Probably has something to do with the install. Heck, I’m not sure if my tail lights are working, don’t go back there much. I’d start by looking at the connection. There are fuses in the engine compartment as you know, but there are also some under the infotainment screen behind the little panel. I looked at the schematics and did not see any dedicated to tail lights. Stupid question, but did you turn off the auto lights and check?


----------



## Beefy1.4Cruze (Dec 27, 2021)

Bvogt said:


> Probably has something to do with the install. Heck, I’m not sure if my tail lights are working, don’t go back there much. I’d start by looking at the connection. There are fuses in the engine compartment as you know, but there are also some under the infotainment screen behind the little panel.
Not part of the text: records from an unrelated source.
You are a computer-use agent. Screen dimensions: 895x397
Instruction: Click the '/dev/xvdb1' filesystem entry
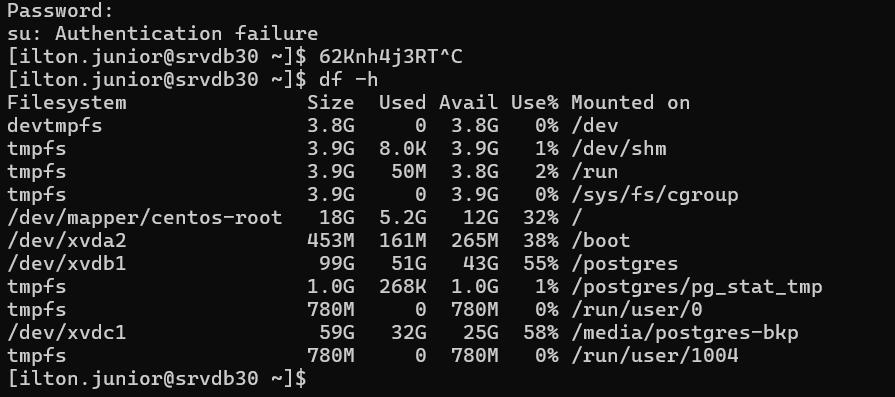pos(67,264)
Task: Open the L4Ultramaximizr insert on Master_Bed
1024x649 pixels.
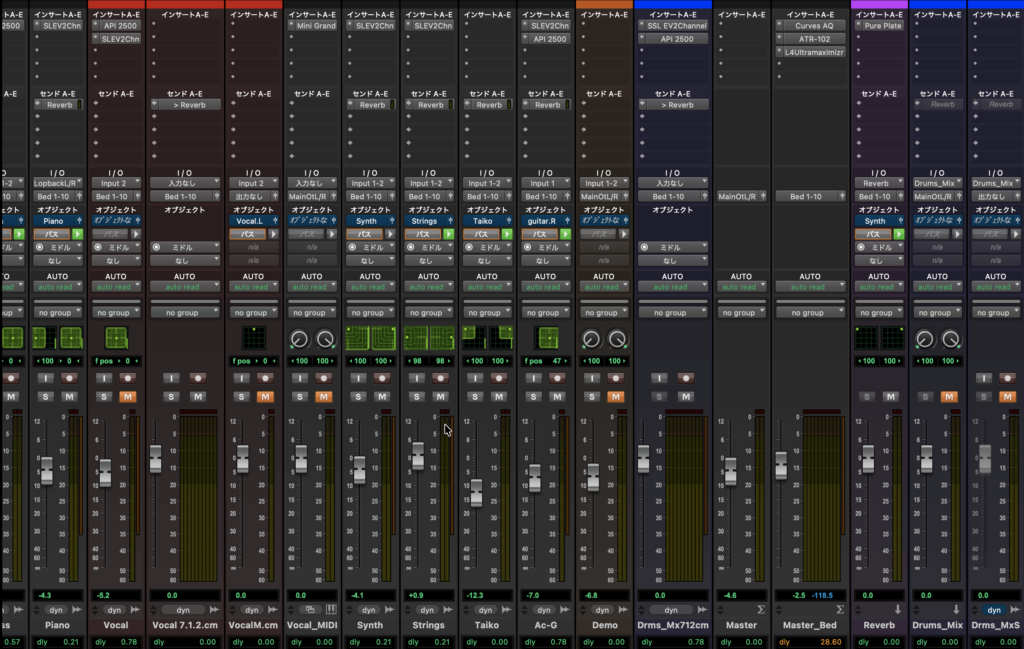Action: pos(813,52)
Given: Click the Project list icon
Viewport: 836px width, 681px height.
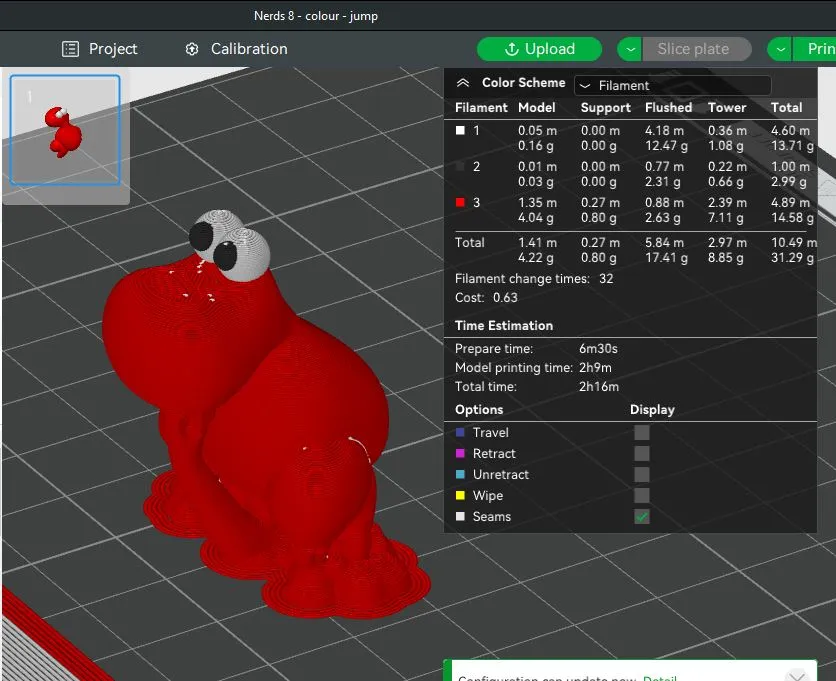Looking at the screenshot, I should pyautogui.click(x=70, y=49).
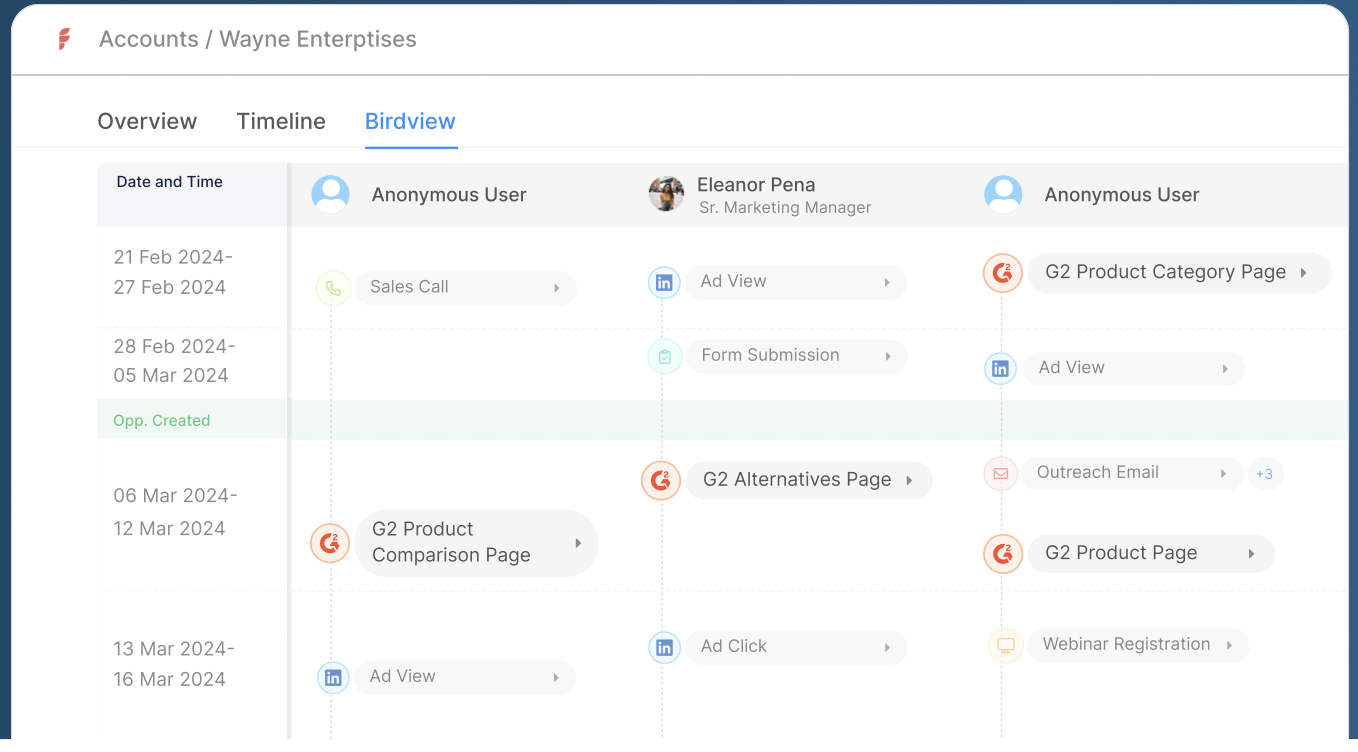The height and width of the screenshot is (752, 1358).
Task: Click Eleanor Pena's profile photo
Action: (666, 194)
I looked at the schematics and did not see any dedicated to tail lights. Stupid question, but did you turn off the auto lights and check?


Actually yeah, seems like turning the lights off of auto to the on position illuminates the taillights now but somehow I've lost the bottom two brake lights, though the third brake light along the top window is now working. Can't seem to find the sweet spot. Figured out the fuse locations as well, but all of them seem to be fine as far as the BCM fuses go.


----------



## Bvogt (Dec 19, 2021)

Fun. Something is crossed or jumping. Time to pop em out and check


----------



## snowwy66 (Nov 5, 2017)

When you push the lock button on your fob. The taillights come on. If you push the button twice. The taillights then brakes.

On the second gen anyways


----------



## CACruze76 (Apr 27, 2018)

Any updates to this? I'm having the same problem with my outer tail lights after installing LED bulbs. Turn signals and brake lights work, but they don't when otherwise.
Help!


----------



## Beefy1.4Cruze (Dec 27, 2021)

@CACruze76 I ended up taking them out and putting the stock bulbs back in. Couldn't for the life of me figure out what was going on. I still have LEDs for my reverse lights and headlights that work fine, just seems the car didn't like the brake/tail lol


----------



## CACruze76 (Apr 27, 2018)

Beefy1.4Cruze said:


> @CACruze76 I ended up taking them out and putting the stock bulbs back in. Couldn't for the life of me figure out what was going on. I still have LEDs for my reverse lights and headlights that work fine, just seems the car didn't like the brake/tail lol


I ended up doing the same thing last week.


----------